» Text shown:
9 comments

  • KetoManx64 1 day ago
    What's the performance like compared to tesseract? I don't see tesseract mentioned anywhere in the readme, which is surprising considering that's the number one tool most go to for Image > text OCR.
    • mrkn1 1 day ago
      No rigorous eval, and I love Tesseract. Here's the example that motivated me to build textsnap (which is in the github's README), parsed with Tesseract:

      https://imgur.com/a/i2eQra8

      • KetoManx64 1 day ago
        Very noticable difference and the exact issue I run repeatedly with tesseract! Definitely going to try dropping textsnap into my scripts now. Thanks!!
  • lavaman131 1 day ago
    This is awesome! Been needing something like this for some research paper diagrams I've been indexing.

» Records provided:

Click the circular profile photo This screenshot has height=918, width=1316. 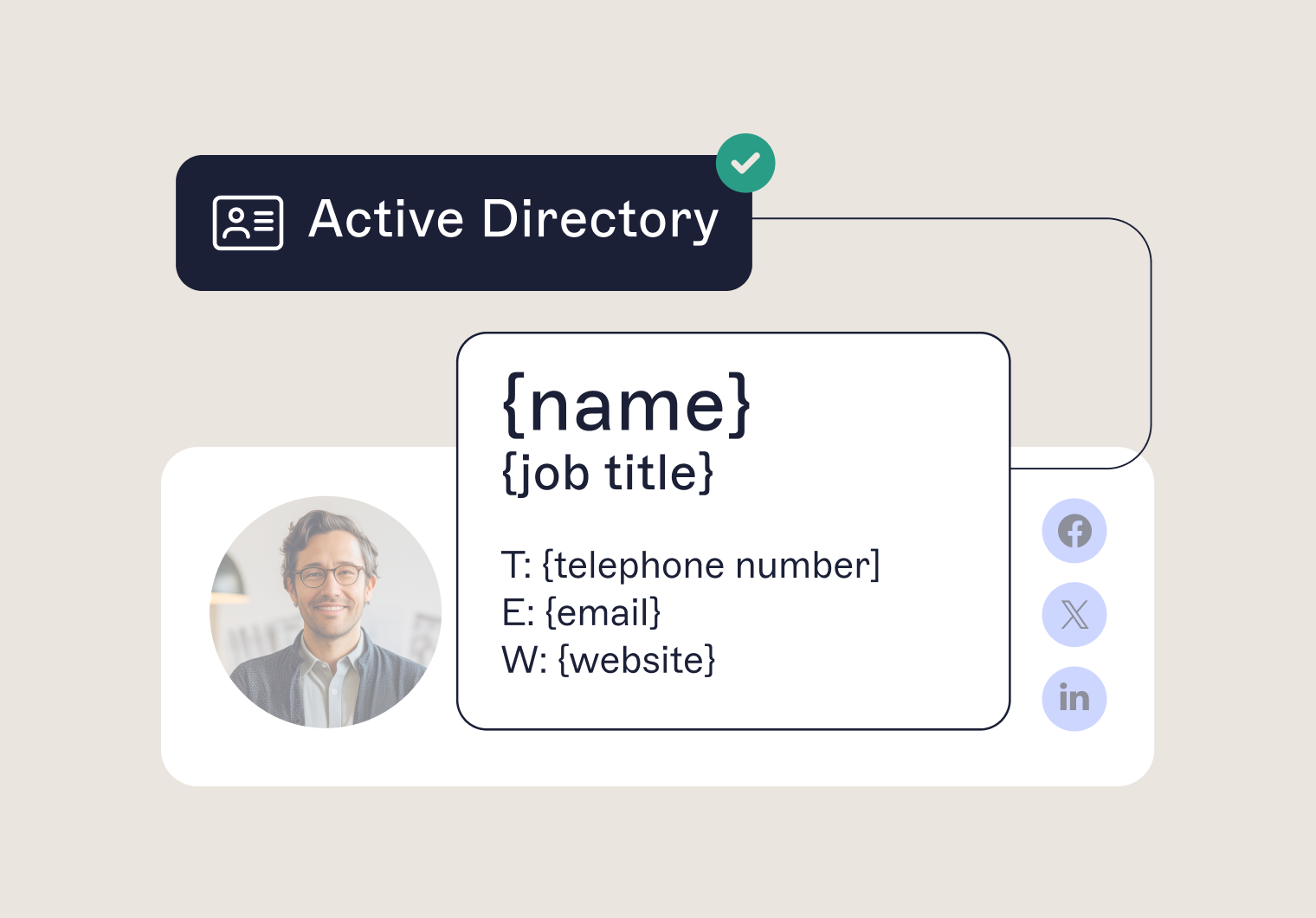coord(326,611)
...
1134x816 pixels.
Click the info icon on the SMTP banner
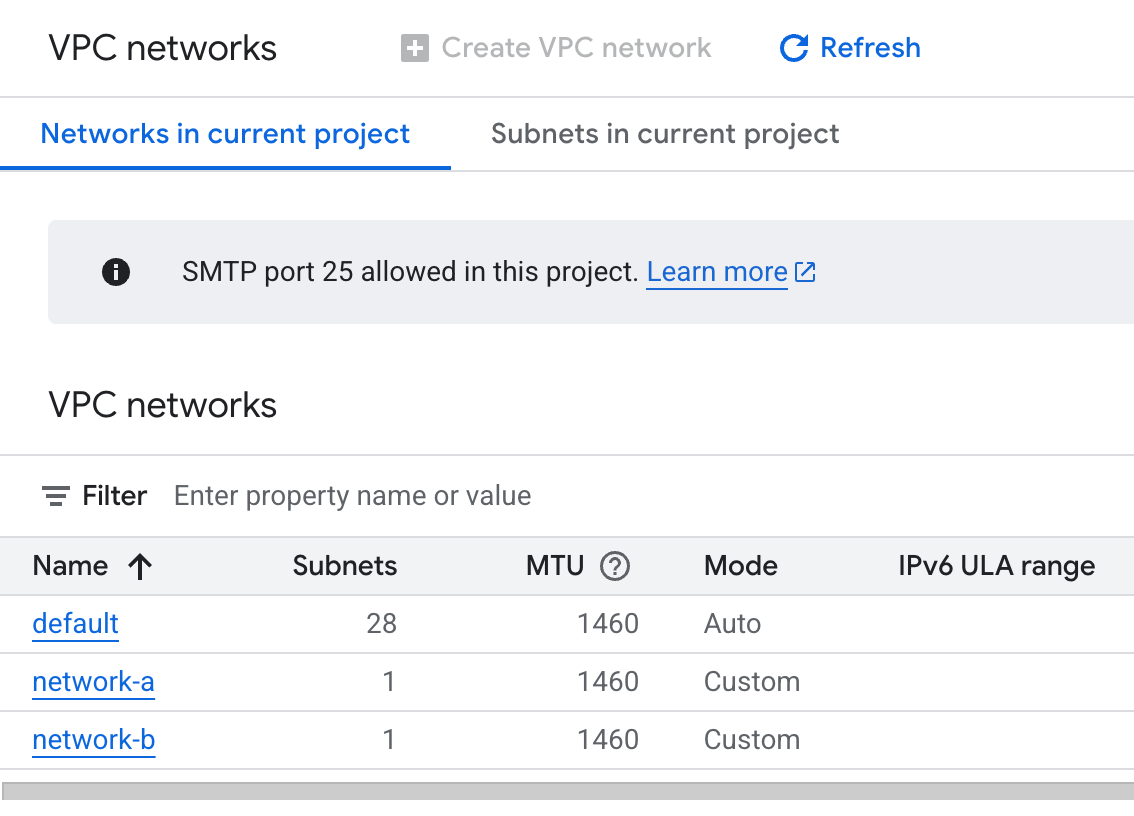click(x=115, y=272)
==
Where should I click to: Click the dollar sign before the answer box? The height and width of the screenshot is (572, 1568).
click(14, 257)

» Task objective:
In the comment thread, what does lavaman131 say they have been indexing?

» Exercise result:
Research paper diagrams.